Elevated human beta-defensin-2 levels indicate an activation of the innate immune system in patients with irritable bowel syndrome.

Objectives: Irritable bowel syndrome (IBS) is a highly prevalent functional disorder. According to the Rome criteria, macroscopic and histological inflammation is a crucial exclusion criterion for IBS. Human defensins appear to be part of the innate immune system in the gastrointestinal tract. Human beta-defensin-2 (HBD-2) was the first inducible human antimicrobial protein discovered. The expression is induced by probiotic microorganisms and proinflammatory cytokines. Recent results imply that HBD-2 is expressed in active intestinal inflammation, especially in ulcerative colitis (UC). Our aim was to evaluate fecal measurements of HBD-2 in patients with active UC and IBS, and in healthy controls (HCs).

Methods: Fecal specimens were collected from a total of 100 participants (30 with active UC, 46 IBS, and 24 HCs). Exclusion criteria were the current use of probiotics and antibiotics. Furthermore, IBS patients with elevated C-reactive protein or leukocytes, a history of bacterial overgrowth or infectious gastrointestinal disease over the last 6 month were excluded. Disease status was addressed in all participating subjects by medical history and current symptoms. In addition, each IBS and UC patient underwent ileocolonoscopy with histopathology. Fecal inflammation markers lactoferrin (Lf) and calprotectin (Cal) were measured by enzyme-linked immunosorbent assay (ELISA) and reported as microg/g. Fecal HBD-2 was measured by ELISA and reported as ng/g feces. In addition, immunoblots were performed for fecal HBD-2. Paraffin-embedded tissue from colonic biopsies was tested for HBD-2 peptides by immunohistochemistry.

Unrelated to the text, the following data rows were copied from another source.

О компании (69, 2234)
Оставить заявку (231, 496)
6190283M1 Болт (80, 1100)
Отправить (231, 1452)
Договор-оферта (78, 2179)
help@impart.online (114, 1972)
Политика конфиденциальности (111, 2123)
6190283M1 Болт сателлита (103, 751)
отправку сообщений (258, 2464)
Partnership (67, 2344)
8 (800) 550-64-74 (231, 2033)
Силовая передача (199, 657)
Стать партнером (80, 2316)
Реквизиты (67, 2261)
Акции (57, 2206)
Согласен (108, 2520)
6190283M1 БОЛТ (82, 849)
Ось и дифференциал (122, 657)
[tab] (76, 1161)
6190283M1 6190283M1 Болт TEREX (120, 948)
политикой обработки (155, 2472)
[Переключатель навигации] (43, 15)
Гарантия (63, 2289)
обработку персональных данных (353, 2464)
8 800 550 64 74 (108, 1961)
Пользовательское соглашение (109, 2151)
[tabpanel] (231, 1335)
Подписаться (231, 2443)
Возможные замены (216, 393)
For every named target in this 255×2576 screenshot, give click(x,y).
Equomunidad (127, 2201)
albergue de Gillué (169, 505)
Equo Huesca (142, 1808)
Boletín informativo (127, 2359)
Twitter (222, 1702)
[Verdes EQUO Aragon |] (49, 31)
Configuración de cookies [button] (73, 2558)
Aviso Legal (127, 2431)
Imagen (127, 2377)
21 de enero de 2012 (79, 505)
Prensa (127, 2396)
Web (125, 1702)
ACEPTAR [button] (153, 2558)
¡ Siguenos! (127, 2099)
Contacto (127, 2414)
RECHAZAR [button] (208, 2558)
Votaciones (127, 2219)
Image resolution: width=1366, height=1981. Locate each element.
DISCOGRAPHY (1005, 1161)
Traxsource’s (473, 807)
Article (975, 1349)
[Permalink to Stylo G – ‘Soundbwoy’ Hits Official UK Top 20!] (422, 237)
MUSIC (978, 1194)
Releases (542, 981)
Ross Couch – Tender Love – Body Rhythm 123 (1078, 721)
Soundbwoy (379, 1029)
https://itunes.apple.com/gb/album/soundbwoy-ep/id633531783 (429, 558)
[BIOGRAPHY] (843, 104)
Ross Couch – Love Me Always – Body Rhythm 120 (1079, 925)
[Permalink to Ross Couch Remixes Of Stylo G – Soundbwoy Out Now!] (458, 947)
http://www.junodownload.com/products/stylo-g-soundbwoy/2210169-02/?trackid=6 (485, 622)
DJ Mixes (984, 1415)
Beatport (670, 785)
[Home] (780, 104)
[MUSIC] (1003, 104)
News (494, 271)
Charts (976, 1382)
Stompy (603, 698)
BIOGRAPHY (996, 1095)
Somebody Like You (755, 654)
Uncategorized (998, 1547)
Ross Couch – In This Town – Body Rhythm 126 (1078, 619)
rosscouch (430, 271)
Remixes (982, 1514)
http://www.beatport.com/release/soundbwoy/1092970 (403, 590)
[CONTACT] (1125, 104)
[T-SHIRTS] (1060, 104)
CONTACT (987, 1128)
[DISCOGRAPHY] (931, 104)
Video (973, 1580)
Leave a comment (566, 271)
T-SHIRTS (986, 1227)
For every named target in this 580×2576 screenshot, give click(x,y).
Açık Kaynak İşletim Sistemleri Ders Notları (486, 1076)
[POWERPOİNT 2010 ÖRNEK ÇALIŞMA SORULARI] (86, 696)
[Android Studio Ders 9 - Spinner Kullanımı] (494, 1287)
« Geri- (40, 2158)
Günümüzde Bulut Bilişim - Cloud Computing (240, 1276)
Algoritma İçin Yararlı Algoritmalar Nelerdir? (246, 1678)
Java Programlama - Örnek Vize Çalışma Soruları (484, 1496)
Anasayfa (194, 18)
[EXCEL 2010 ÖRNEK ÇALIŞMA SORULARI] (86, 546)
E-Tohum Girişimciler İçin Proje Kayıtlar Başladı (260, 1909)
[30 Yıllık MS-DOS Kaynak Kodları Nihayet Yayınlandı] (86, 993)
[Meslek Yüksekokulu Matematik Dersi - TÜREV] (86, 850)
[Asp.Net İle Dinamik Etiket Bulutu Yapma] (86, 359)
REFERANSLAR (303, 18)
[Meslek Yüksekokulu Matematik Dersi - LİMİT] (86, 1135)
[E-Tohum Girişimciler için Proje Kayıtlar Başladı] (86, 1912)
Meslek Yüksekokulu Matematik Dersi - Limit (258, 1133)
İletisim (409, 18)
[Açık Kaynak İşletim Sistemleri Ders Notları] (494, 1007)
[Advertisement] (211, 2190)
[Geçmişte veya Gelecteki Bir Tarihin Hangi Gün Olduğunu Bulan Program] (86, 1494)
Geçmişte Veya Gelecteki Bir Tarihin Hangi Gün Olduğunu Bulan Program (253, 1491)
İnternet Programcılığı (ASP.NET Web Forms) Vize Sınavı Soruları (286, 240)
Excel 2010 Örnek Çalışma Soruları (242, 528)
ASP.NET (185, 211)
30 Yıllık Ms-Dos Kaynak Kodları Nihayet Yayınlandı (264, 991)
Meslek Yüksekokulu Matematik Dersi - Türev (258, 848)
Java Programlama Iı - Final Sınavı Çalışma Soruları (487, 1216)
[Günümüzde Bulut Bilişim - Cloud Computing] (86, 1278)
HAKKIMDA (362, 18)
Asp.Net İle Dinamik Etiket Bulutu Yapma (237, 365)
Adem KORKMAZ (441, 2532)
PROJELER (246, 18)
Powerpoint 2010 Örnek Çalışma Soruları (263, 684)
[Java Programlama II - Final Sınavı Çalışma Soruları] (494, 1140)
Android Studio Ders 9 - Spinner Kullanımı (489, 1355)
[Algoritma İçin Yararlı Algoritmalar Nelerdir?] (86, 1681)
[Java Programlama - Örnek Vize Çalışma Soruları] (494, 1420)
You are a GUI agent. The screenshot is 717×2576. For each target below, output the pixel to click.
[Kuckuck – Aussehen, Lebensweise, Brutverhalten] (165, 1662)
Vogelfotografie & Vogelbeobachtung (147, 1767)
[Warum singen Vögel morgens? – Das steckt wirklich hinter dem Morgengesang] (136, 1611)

Results: Lf as well as Cal was elevated in active UC (mean: 152.1+/-s.d. 374.7 microg/g; 103.5+/-87.1 microg/g), compared with IBS (8.3+/-19.4 microg/g; 18.6+/-23.3 microg/g), and HCs (0.4+/-0.5 microg/g; 7.1+/-7.9 microg/g). Scheffe post hoc tests revealed significant differences (P=0.006; P<0.001) between active UC vs. IBS and HC. In contrast, HBD-2 levels were highest in active UC (mean: 106.9+/-s.d. 91.5 ng/g), almost as high in IBS (pts 76.0+/-67.9 ng/g), and lowest for HCs (29.9+/-16.1 ng/g). Scheffe post hoc tests revealed significant differences (P<0.001) between the groups of patients (UC and IBS) vs. HCs. Immunohistochemical investigation was consistent with fecal secretion data and demonstrated the presence of beta-defensin 2 peptides in colonic epithelial enterocytes in UC as well as IBS patients with elevated fecal HBD-2.

Conclusions: The results indicate significantly elevated levels of HBD-2 in patients with IBS compared with HCs and similar to those with active UC. The results support an activation of the mucosal innate defense system toward a proinflammatory response in IBS patients in the absence of macroscopic signs of inflammation.